I went back inside and sat down. Then someone was knocking on our door. It was Mr. Snow Shoe EMS again, wanting to argue again. He asked me my phone number so he could match it with the call. In other words, the dumb little prick still thought I was lying to him. Still cooperative, however, I gave him my phone number and my mother's phone number. He checked them with the EMS woman in the ambulance who just sat there and stared at me like I was some madman who was harboring an ailing relative inside. Stealing her pension and social security and living it up while she fell and hit her head and needed help. Well, I was really getting pissed off by now. In no uncertain terms, I told them to take it on the heel. They did. As they ever so slowly backed their big-ass thing up, yakking about me between themselves I imagined, I reminded them in a loud, hoarse (from almost choking to death earlier) voice that somewhere in town is an elderly woman who fell and needs and ambulance and to get the hell moving!

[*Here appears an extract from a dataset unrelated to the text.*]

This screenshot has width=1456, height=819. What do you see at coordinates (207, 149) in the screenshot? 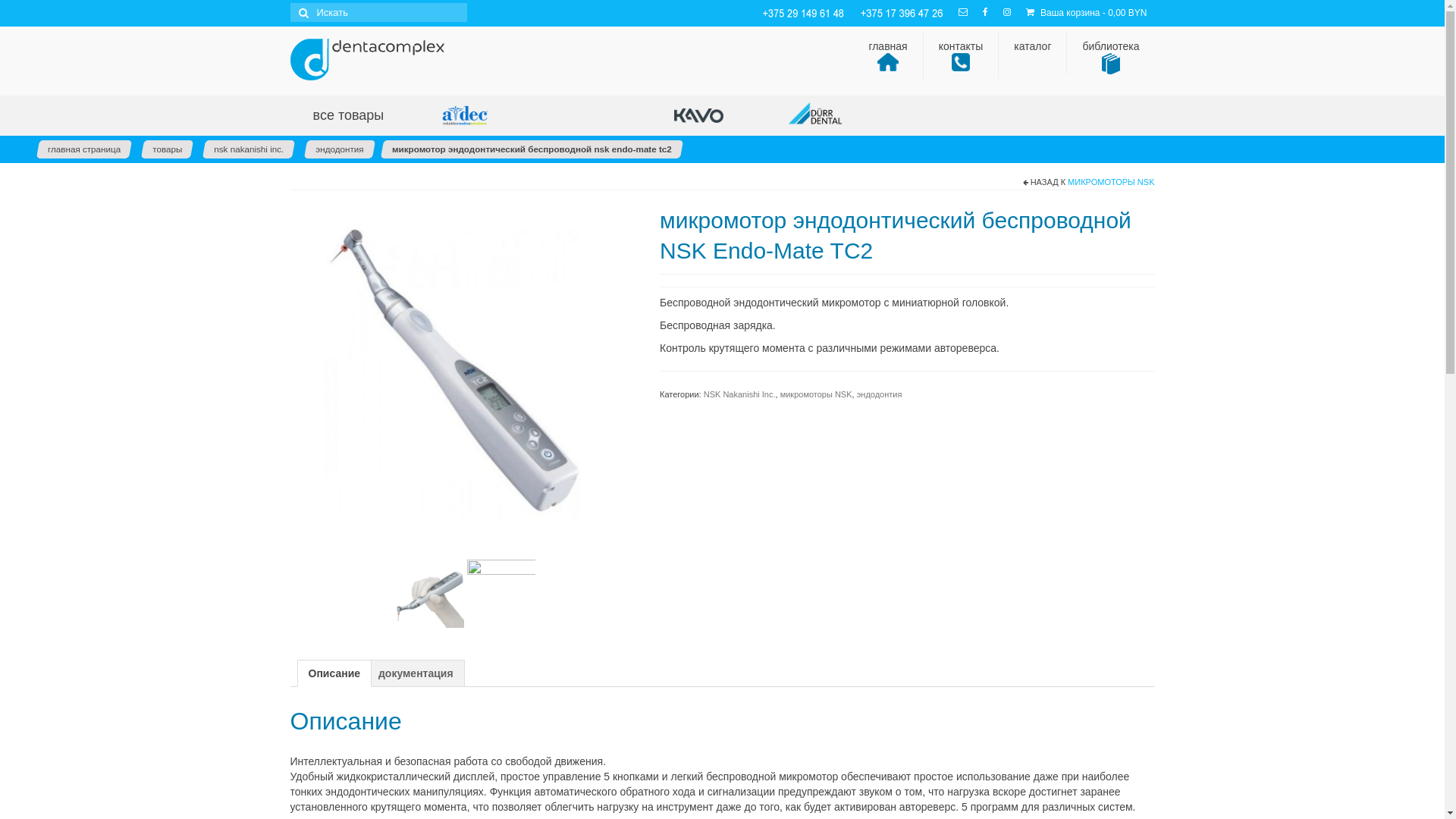
I see `'nsk nakanishi inc.'` at bounding box center [207, 149]. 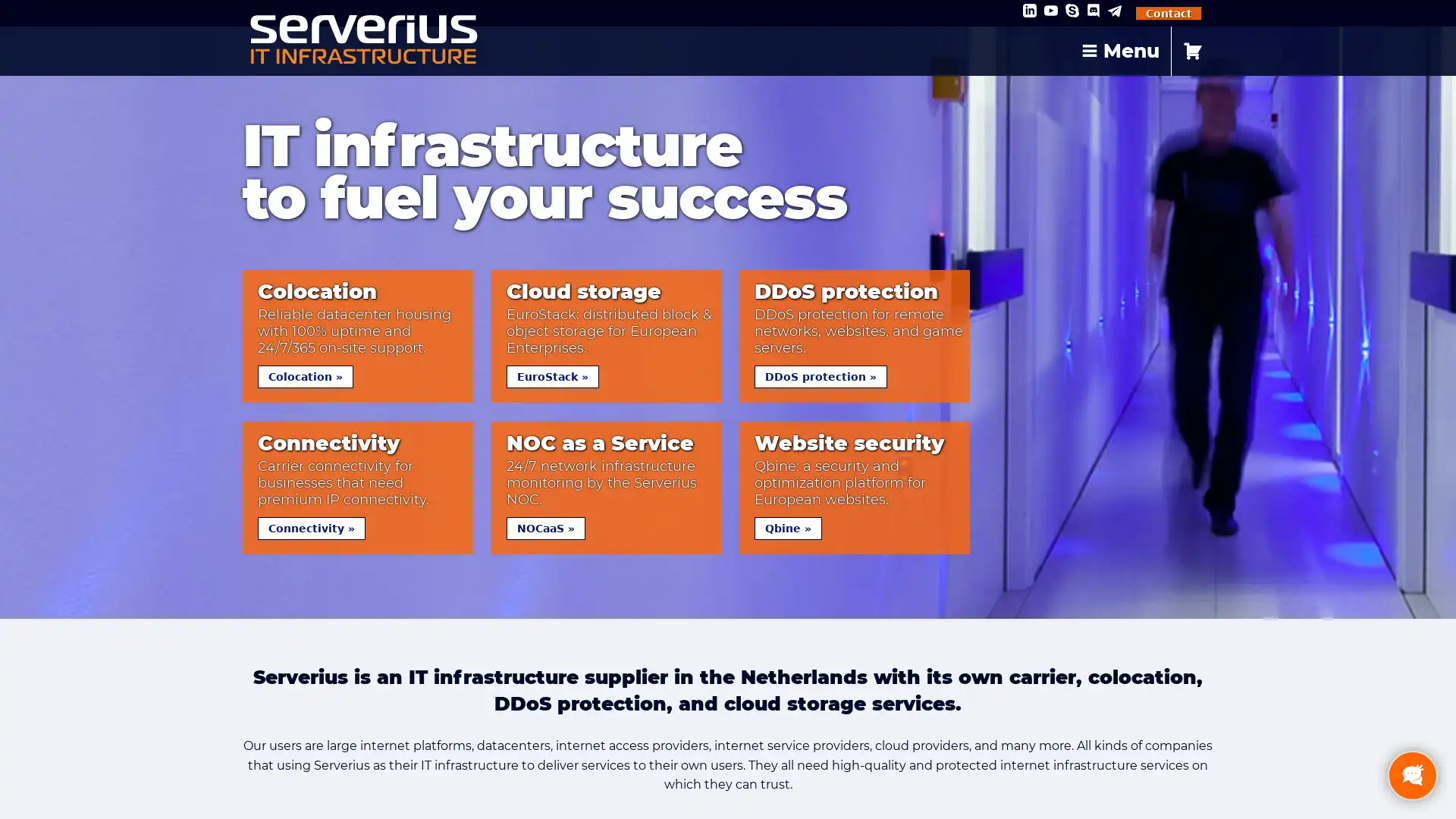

Back inside once again, I turned the TV, VCR and stereo back on. I turned to Mom and asked her to call the neighbor couple who first showed up and reassure them that she was all right and not in any need of an ambulance. Reluctantly, she agreed. I'm glad she did. After she hung up from talking to the helpful neighbors who were obviously glad she had called them, Mom told me that the ambulance finally, — yes, finally! — got to the right house. Halleluia! Hip-Hip Hooray!

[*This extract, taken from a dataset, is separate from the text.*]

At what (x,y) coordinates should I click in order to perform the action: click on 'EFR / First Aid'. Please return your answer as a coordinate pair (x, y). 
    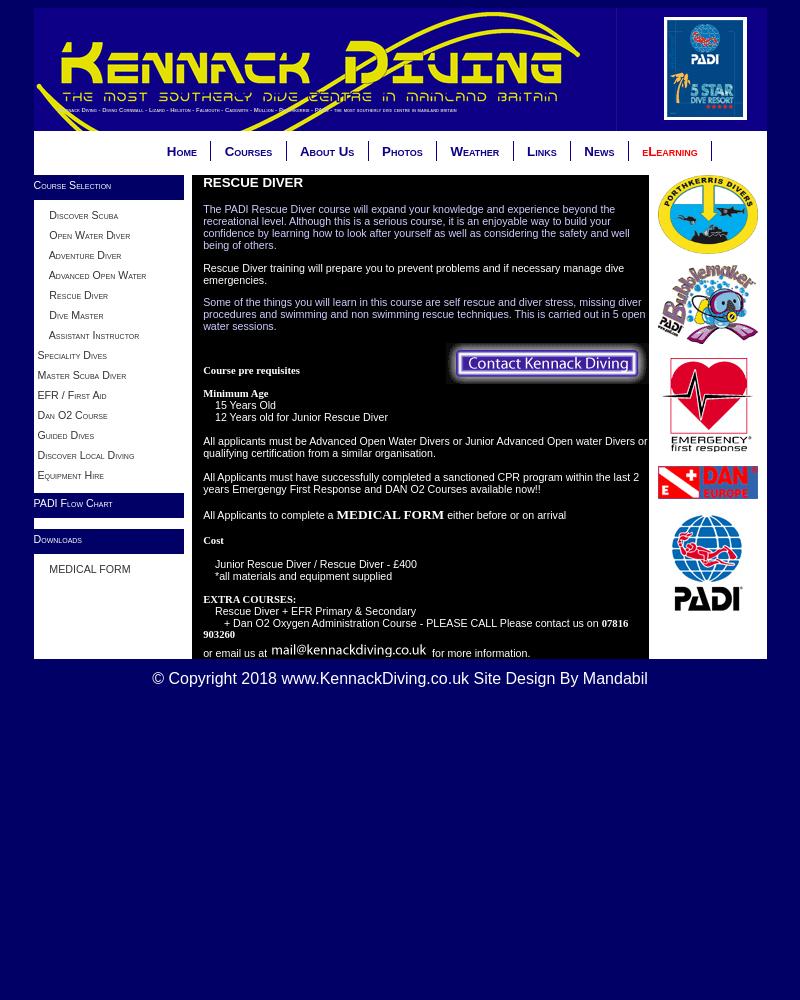
    Looking at the image, I should click on (35, 394).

But.... Oh, yes, here's the straw that finally broke the camel's back last night. The elderly woman who fell and who needed the ambulance was our landlady, two blocks away on another street with an entirely different name that didn't sound anything like our address. Now, the freakin' Celestials were playing their nasty games with way too many people here! Nobody — and I mean nobody — deserves to be part of such whimsical, vindictive game playing. Especially not my mother and I. Or our ailing, octogenarian landlady.

Well, I'd like to sue everybody who screwed with us last night. But what good would that do? They're only the players who are listed on the next-to-the-bottom line of this hideous, whimsical, diabolical, demented, iniquitous script. So, what's the bottom line in this Snow Shoe version of The Squire of Gothos?

The bottom line is this: Nobody, and I mean nobody, Michael Casher, gives a rat's ass about you. But, man, do they like screw with you, or what?